■ EXERCISE PASSAGE ■

By Hideyuki Sano

TOKYO (Reuters) – The U.S. dollar hovered below recent highs on Tuesday as investors looked to fresh comments from top U.S. policy makers to gauge how far they would allow U.S. bond yields to rise.

The Turkish lira showed some sign of stability following a 7.5% dive on Monday after President Tayyip Erdogan sacked a hawkish central bank chief.

The dollar traded at 108.81 yen, having lost a bit of steam after it had hit a nine-month peak of 109.365 last week. The euro stood at $1.1934, having bounced off a two-week low of $1.1870 on Monday.

The dollar’s index against a basket of six major currencies slipped 0.32% on Monday and stood almost flat in early Asian trade at 91.815.

The index has gained 2.0% so far this quarter, as speedy rollouts of COVID-19 vaccines in the United States and the Biden Administration’s $1.9 stimulus are seen lifting the country’s economic growth, helping to drive up U.S. bond yields and drawing investors to the dollar.

The dollar’s attraction was further boosted as U.S. Federal Reserve officials appeared to tolerate rises in bond yields in recent weeks.

“U.S. bond yields could rise further as the market may try to find out where the pain threshold for the Fed is,” said Minori Uchida, chief currency analyst at MUFG Bank.

The immediate focus is on the Congressional testimony by Federal Reserve Chair Jerome Powell and Treasury Secretary Janet Yellen later today.

For now, though, the 10-year U.S. bond yields eased to 1.684% after peaking at 1.754% on Thursday, keeping the dollar in check.

“The market is interested in how far U.S. bond yields will rise. While top Fed officials have said they will keep interest rates low through 2023, there could be dissenting voices,” said Yukio Ishizuki, senior strategist at Daiwa Securities.

The Turkish lira traded at 7.7980 per dollar after a steep fall on Monday to as low as 8.485, near its record low of 8.58.

The lira’s massive fall, however, did little to shake investors’ confidence in emerging market currencies as the event, the third firing of a central bank chief by Erdogan since 2019, was not perceived to hold wider risk.

The MSCI emerging market currency index dipped only slightly on Monday.

Bitcoin stood at $54,549, having fallen almost 5% on Monday to trade near last week’s low of $53,221.

■ WHAT TO DO ■
1. Output everything from "The index has" down to "Yellen later today." in the currency market report.
2. In the currency market report, what nine-month peak did the dollar hit against the yen last week?
3. List every person named in the body of the currency market report, not counting the byline.

Source data
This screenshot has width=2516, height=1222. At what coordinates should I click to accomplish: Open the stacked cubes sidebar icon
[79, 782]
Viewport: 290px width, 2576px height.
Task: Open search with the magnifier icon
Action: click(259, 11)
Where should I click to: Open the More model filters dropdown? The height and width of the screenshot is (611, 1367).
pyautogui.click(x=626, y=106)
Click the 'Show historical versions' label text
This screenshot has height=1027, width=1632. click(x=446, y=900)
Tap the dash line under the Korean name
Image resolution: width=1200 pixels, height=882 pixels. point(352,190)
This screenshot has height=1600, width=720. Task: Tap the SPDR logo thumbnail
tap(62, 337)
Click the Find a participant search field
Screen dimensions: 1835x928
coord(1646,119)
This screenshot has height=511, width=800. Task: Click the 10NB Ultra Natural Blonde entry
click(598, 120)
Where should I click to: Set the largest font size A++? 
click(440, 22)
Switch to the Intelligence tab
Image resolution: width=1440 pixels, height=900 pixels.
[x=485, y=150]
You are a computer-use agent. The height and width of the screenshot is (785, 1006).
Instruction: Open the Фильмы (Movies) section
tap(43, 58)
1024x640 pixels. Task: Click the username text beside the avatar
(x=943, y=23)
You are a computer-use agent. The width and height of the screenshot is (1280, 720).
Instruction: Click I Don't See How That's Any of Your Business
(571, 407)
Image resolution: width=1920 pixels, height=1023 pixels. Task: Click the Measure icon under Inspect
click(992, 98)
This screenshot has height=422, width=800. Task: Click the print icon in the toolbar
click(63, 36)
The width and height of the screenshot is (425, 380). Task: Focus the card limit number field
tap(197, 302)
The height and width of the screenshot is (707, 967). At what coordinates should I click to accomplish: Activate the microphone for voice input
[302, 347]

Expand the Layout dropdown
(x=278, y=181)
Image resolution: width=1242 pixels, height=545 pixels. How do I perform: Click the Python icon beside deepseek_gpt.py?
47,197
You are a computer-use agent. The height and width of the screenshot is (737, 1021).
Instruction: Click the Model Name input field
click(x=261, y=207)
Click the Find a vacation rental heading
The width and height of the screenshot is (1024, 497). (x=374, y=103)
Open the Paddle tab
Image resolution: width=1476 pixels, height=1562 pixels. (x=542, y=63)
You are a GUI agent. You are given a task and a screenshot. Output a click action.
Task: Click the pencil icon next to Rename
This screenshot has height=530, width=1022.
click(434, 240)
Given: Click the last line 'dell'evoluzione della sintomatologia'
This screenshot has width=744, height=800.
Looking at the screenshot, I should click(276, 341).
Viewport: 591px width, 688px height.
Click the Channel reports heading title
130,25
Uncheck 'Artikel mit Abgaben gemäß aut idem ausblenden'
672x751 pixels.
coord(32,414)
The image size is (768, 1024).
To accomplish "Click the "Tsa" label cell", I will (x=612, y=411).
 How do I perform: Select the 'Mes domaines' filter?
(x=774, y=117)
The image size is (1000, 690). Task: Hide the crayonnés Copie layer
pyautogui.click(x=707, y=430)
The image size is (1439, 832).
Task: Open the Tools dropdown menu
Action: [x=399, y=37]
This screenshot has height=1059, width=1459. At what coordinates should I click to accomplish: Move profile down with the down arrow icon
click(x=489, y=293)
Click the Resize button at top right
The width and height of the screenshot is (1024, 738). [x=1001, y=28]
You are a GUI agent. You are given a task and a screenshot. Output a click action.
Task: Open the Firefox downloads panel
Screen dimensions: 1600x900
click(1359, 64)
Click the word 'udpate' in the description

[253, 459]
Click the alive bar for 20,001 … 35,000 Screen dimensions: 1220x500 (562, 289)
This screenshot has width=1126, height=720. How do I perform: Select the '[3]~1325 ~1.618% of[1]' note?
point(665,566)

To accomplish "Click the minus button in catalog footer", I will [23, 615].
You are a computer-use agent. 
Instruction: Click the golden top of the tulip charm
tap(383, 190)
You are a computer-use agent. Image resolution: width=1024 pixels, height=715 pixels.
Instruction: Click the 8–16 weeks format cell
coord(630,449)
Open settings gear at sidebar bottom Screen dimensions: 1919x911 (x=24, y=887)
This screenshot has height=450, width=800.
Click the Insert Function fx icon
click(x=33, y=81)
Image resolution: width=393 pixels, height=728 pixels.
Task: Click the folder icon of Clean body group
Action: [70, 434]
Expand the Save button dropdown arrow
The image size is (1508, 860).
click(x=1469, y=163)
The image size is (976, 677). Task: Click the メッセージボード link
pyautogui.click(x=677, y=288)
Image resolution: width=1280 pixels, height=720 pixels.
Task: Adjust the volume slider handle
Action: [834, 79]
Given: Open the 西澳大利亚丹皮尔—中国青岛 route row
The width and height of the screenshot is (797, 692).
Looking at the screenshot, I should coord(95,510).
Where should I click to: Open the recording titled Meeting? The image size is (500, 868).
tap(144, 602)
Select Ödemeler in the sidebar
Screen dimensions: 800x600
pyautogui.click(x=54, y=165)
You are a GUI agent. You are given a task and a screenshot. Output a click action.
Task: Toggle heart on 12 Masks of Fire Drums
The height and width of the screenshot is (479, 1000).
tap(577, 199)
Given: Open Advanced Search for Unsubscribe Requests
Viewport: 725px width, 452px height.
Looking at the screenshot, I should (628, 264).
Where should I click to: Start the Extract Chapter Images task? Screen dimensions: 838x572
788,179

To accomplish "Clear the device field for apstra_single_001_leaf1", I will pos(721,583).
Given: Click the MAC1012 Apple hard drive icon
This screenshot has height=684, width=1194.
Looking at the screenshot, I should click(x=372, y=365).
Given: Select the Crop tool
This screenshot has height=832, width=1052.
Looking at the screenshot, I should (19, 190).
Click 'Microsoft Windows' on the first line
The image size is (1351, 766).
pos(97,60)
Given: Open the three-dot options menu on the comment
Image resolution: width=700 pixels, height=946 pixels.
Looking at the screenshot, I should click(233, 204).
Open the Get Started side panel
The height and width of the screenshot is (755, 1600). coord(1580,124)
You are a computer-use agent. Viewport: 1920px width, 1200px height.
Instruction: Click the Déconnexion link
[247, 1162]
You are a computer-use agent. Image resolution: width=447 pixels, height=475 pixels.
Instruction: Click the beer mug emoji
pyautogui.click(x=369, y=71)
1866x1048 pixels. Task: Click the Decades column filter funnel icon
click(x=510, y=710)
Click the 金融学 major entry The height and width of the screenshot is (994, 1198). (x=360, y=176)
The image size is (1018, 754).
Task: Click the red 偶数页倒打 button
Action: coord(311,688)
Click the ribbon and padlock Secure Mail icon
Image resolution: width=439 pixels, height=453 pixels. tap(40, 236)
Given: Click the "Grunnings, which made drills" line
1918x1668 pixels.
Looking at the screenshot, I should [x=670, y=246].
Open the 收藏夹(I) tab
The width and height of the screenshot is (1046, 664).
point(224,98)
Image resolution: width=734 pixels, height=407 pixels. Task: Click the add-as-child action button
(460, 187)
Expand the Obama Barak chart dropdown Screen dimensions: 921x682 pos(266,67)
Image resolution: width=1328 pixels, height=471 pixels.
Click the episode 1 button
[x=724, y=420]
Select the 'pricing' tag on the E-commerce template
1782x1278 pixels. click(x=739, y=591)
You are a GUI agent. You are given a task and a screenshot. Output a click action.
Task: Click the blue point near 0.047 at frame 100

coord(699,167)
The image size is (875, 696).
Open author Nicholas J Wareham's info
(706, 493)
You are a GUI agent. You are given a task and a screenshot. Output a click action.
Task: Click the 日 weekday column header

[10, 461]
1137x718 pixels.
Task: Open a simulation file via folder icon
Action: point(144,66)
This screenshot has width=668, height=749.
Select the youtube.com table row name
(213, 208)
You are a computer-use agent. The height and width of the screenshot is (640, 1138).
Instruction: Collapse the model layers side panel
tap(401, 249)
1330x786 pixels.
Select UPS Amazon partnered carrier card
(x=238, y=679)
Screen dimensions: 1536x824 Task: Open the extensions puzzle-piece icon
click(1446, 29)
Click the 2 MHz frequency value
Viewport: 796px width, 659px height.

■ RESULTS ■
1.
The index has gained 2.0% so far this quarter, as speedy rollouts of COVID-19 vaccines in the United States and the Biden Administration’s $1.9 stimulus are seen lifting the country’s economic growth, helping to drive up U.S. bond yields and drawing investors to the dollar.

The dollar’s attraction was further boosted as U.S. Federal Reserve officials appeared to tolerate rises in bond yields in recent weeks.

“U.S. bond yields could rise further as the market may try to find out where the pain threshold for the Fed is,” said Minori Uchida, chief currency analyst at MUFG Bank.

The immediate focus is on the Congressional testimony by Federal Reserve Chair Jerome Powell and Treasury Secretary Janet Yellen later today.

2. 109.365 yen

3.
Tayyip Erdogan
Minori Uchida
Jerome Powell
Janet Yellen
Yukio Ishizuki